Добавить в цитаты Настройки чтения

Страница 87 из 126



И тут заволновался Балбуцкий.

— Как это что такое? — заговорил он, покраснев и размахивая руками. — Как это что такое? Ты что думаешь— нас не интересует?.. Ты думаешь — мы не понимаем, что ты знаешь… что ты болтал Свистунову, а?.. А ну-ка, скажи.

— Заткнись, поросенок, — резко сказал Донейко, — Не в этом дело.

Он подошел ко мне и стал прямо против меня, внимательно глядя в мои глаза. Все остальные молчали, и я чувствовал на себе десятки настороженных, внимательных взглядов.

— Я верю Студенцову, — отчеканил Донейко, — пожалуй, все здесь верят ему. А он нам почему не верит? — Он огляделся. Свистунов за всех кивнул головой. — Что за история с этими двумя, с Мацейсом и Шкебиным? Почему они бежали? Может быть, как крысы с корабля? А?

— Да я-то почем знаю? — пролепетал я.

— Оставь! — Донейко махнул рукой. — Длинно рассказывать, но поверь, что это всякому ясно. Да если бы мы и сомневались, так, честное слово, достаточно на тебя посмотреть. Ты что — от холода покраснел, что ли?

Это был очень сильный довод. Я понимал, что мне крыть нечем. Я молчал. В эти тяжелые для меня секунды я снова и снова перерешал: что мне делать? Что я, в сущности говоря, не имел права говорить? На одну секунду мне пришла в голову мысль, что я ничего не знаю такого, чего бы не знали и остальные. Но тут же я понял, что это не так. Дело было не в существенных фактах, дело было в мелочах, в случайных фразах, в тоне, которым со мной говорили беглецы. Само по себе их бегство никого не могло испугать. В обстоятельствах бегства, в совпадении бегства со штормом, в том, что никакой радиограммы не было и, значит, не было у них оснований опасаться, в их ужасе при пробуждении в шлюпке, — в этом было то непонятное и угрожающее, что могло испугать команду. Именно об этом, понял я, Овчаренко прос, ил меня не рассказывать.

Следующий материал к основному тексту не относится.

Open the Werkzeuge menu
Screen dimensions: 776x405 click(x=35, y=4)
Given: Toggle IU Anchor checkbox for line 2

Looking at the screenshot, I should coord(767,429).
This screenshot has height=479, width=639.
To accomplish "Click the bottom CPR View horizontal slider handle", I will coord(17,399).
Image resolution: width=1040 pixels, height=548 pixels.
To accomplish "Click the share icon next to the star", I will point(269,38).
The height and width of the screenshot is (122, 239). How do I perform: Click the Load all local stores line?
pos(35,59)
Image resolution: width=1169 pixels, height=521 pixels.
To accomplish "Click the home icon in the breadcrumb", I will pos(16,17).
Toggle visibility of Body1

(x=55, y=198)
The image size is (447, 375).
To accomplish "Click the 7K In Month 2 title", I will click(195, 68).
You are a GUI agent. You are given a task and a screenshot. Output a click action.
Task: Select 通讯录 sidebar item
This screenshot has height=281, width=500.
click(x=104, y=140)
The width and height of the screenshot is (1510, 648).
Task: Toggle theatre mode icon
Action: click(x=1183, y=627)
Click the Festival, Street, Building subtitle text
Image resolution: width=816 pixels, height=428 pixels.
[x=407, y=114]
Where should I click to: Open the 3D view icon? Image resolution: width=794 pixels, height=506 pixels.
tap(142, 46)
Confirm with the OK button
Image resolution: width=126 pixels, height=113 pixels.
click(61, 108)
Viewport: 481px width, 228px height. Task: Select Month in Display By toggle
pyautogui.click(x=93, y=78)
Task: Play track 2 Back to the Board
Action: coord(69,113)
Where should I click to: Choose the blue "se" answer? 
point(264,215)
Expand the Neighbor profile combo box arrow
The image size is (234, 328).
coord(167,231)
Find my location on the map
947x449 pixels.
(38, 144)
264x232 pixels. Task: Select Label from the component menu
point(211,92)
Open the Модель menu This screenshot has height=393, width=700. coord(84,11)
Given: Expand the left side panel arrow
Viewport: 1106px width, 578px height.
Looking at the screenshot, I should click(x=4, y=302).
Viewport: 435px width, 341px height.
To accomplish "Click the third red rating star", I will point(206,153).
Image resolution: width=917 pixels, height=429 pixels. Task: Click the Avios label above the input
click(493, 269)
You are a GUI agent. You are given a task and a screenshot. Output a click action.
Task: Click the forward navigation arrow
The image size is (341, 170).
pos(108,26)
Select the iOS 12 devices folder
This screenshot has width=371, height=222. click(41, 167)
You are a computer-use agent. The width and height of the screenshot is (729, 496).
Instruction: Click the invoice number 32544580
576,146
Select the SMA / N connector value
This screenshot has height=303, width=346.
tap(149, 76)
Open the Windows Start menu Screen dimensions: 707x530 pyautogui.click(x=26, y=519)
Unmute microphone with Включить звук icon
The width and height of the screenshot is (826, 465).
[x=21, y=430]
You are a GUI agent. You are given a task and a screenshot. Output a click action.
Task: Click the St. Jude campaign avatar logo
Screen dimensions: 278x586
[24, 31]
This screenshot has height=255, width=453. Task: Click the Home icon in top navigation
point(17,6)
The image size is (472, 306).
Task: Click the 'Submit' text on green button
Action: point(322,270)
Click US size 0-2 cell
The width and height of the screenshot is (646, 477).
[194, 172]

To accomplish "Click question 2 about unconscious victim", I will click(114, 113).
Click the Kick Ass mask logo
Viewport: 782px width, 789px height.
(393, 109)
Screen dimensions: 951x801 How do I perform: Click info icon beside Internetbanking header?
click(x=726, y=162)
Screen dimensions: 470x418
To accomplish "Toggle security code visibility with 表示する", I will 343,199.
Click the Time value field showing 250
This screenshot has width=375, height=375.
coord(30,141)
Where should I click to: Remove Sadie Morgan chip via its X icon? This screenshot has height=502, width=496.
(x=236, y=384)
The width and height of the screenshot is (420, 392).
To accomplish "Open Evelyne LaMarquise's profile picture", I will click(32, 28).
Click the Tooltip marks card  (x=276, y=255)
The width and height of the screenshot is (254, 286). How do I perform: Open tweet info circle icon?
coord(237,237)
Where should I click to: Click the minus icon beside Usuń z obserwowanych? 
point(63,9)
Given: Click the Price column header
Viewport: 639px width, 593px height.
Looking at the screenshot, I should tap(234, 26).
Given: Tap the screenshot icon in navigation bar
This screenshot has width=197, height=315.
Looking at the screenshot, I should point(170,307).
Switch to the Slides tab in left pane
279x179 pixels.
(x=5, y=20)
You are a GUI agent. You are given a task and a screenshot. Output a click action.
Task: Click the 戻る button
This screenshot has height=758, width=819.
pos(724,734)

Я молчал, и товарищи мои смотрели на меня зло и внимательно.

— Ты пойми, — сказал Донейко, — тут ребята не из детского сада, и мы — что ты ни говори — хорошо знаем друг друга. Прямо скажу, тут почти все не ангелы, кроме разве Балбуцкого. Но бичей и бандитов тут нет. Тут все свои. И если две сволочи бежали — это касается всей команды. Студенцов нам может не доверять, но ты член команды. Мы тебя спрашиваем: в чем дело?

Я молчал. В этом мучительном положении я сохранил одну только упрямую мысль: «Я не должен ничего говорить». Не знаю, долго ли мы так стояли. Мне казалось, что очень долго. Потом вой ветра усилился. Холод ворвался в столовую. Я обернулся. Овчаренко закрывал дверь. Он повернул ручку, опять ветер завыл глуше. Овчаренко снял фуражку и сбросил с нее мокрый снег. Мельком он кинул взгляд на меня и Донейко, стоявших друг перед другом, на команду, сидевшую неподвижно, и я почувствовал, что он понял мое положение. Донейко повернул к нему спокойное и деловитое лицо.

— Будем начинать, Платон Никифорович? — спросил он.

— Капитан запретил киносеанс, — сказал равнодушным тоном Овчаренко. — Он считает, что команда должна быть на палубе.

Все как молчали, так и продолжали молчать, но такое внимание, такое напряжение было в этом молчании, что, общий невысказанный вопрос, казалось, звучал в воздухе. Это чувствовали все, и, хотя вопрос не был задан, все ждали ответа. Один Овчаренко ничего, казалось, не чувствовал. Он вынул платок и вытер мокрое от снега лицо.

— В кубрике много народу? — спросил он, аккуратно складывая платок.

— Двое моются в бане, да человек пять по койкам валяются, — доложил Донейко.

Овчаренко кивнул головой.

— Балбуцкий, — сказал он, — пойдите вниз, скажите, чтобы все шли наверх. Кто моется — тоже. Пусть только мыло смоют, одеваются и на палубу.





Молчание стало еще внимательнее и еще напряженнее. Не отрываясь, смотрели все на Овчаренко, а он не замечал этого.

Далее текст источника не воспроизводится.